Le texte
******

L’Europe contribue à l’armement de groupes armés violents

La terreur semée par de groupes armés tels que le groupe armé se désignant sous le nom d’Etat islamique est en train de se répandre sur un vaste territoire en Irak et en Syrie et a même réussi à atteindre le cœur de l’Europe il y a quelques semaines. Aujourd’hui, Amnesty International rend public un nouveau rapport qui démontre comment les transferts d’armes peu réglementés à destination de l’Irak, ainsi que les contrôles poreux sur le terrain, depuis des décennies, ont permis au groupe armé État islamique de se procurer un vaste arsenal qu’il utilise pour commettre des crimes de guerre et des crimes contre l’humanité à grande échelle en Irak et en Syrie.

S’appuyant sur les analyses d’experts de milliers de vidéos et d’images vérifiées, ce document intitulé Les stocks sont pleins – L’armement de l’État islamique dresse la liste des armes qu’utilisent les combattants de l’EI. Ces armements, majoritairement pillés dans les stocks militaires irakiens, ont été fabriqués et conçus dans au moins 25 pays différents, dont la Russie, la Chine, les États-Unis et plusieurs États européens (Albanie, Allemagne, Autriche, Belgique, Bosnie-Herzégovine, Bulgarie, Croatie, République tchèque, France, Hongrie, Italie, Pologne, Roumanie, Royaume Uni, Serbie, Slovaquie).

L’EI a utilisé ces armes pour mener une campagne de terribles violences. Homicides sommaires, viols, actes de torture, enlèvements et prises d’otages – bien souvent perpétrés sous la menace des armes – ont contraint des centaines de milliers de personnes à se déplacer à l’intérieur de leur pays ou à chercher refuge à l’étranger.

Afin de mettre fin à l’armement de l’EI, Amnesty International demande à tous les États d’adopter un embargo total sur les armes destinées aux forces gouvernementales syriennes, ainsi qu’aux groupes armés d’opposition impliqués dans des crimes de guerre, des crimes contre l’humanité et d’autres graves violations des droits humains.

Réfugiés : l’hypocrisie de l’Europe

Alors que selon ce rapport, des armes provenant entre autres de la Hongrie, la République tchèque, la Serbie, la Bulgarie, la Slovaquie et la Croatie sont utilisées par le groupe armé Etat islamique pour commettre des atrocités contre les civils, ces pays européens sont réticents à accueillir et protéger les réfugiés fuyant les violences commises avec ces armes.

" Tant qu’il y aura des violences et la guerre, les gens continueront de venir, et l’Europe doit trouver de meilleurs moyens de les protéger. Les Etats européens qui se trouvent en première ligne doivent réfléchir de toute urgence à la façon dont ils peuvent proposer un accès sûr et légal à l’UE, tant à ses frontières extérieures que dans les pays d’origine et de transit. Cela peut être accompli par le biais d’un recours accru à la réinstallation, au regroupement familial et aux visas humanitaires. " a expliqué Stan Brabant, directeur d’Amnesty International Luxembourg.

" Par ailleurs, utiliser les attentats à Paris comme un argument pour suspendre l’accueil des réfugiés est inacceptable pour nous. N’oublions pas que nombre de ceux qui partent en quête de sécurité fuient les violences, la peur et les conflits, bien souvent imputables à ce même groupe qui se fait appeler État islamique. "

******

Objectif visé
Répondez à ces questions sur le texte consacré à l'armement de l'État islamique.
1. Quel est le titre du rapport rendu public par Amnesty International ?
2. Dans combien de pays différents, au minimum, les armes utilisées par l'EI ont-elles été fabriquées et conçues ?
3. Quelle fonction occupe Stan Brabant ?
Appuyez-vous uniquement sur le texte.

******

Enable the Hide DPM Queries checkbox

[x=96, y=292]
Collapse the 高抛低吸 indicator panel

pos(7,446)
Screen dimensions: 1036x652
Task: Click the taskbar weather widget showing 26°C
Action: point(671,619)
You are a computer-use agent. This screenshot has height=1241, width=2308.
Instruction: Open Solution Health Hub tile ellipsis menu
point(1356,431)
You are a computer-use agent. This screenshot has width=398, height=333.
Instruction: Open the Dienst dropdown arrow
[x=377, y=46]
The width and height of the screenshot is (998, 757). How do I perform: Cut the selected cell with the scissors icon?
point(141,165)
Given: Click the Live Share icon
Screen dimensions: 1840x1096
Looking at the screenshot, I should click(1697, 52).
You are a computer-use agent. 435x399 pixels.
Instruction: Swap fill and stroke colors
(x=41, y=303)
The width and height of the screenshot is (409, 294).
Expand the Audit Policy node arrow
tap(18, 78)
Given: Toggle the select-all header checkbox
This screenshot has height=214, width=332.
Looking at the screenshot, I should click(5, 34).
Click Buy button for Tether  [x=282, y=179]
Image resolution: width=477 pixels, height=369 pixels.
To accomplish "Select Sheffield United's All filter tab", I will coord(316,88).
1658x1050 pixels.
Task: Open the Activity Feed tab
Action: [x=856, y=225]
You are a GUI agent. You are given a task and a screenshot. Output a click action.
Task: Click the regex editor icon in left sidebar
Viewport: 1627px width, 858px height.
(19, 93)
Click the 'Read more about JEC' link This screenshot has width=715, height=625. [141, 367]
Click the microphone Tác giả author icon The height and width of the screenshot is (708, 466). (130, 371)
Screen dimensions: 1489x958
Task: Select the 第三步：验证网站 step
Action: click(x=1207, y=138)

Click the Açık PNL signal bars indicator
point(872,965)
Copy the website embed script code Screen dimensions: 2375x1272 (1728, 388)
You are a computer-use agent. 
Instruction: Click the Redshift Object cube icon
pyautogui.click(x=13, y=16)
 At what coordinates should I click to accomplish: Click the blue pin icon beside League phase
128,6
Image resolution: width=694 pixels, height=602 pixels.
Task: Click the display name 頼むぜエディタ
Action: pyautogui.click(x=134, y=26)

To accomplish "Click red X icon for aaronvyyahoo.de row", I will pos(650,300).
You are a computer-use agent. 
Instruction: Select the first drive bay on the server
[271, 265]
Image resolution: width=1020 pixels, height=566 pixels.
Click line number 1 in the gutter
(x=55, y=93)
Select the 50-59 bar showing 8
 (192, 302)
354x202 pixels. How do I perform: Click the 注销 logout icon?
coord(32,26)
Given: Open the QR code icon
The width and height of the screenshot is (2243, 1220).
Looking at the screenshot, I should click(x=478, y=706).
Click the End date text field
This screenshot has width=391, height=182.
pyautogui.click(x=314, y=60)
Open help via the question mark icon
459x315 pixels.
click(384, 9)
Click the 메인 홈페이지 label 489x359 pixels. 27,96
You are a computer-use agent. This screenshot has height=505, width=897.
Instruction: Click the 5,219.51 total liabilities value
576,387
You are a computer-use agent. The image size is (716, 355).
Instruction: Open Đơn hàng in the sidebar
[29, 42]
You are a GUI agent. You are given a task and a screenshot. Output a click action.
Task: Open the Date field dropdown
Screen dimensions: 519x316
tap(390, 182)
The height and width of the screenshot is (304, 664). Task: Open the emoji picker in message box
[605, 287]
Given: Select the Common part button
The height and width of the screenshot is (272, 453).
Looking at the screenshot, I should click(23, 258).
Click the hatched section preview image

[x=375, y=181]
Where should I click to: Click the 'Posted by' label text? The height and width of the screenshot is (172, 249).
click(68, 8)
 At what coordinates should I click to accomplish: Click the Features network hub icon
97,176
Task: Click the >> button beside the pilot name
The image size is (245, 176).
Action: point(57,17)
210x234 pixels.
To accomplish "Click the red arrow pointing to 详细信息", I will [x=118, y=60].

******

Réponse attendue
1. Les stocks sont pleins – L'armement de l'État islamique.
2. Dans au moins 25 pays.
3. Il est directeur d'Amnesty International Luxembourg.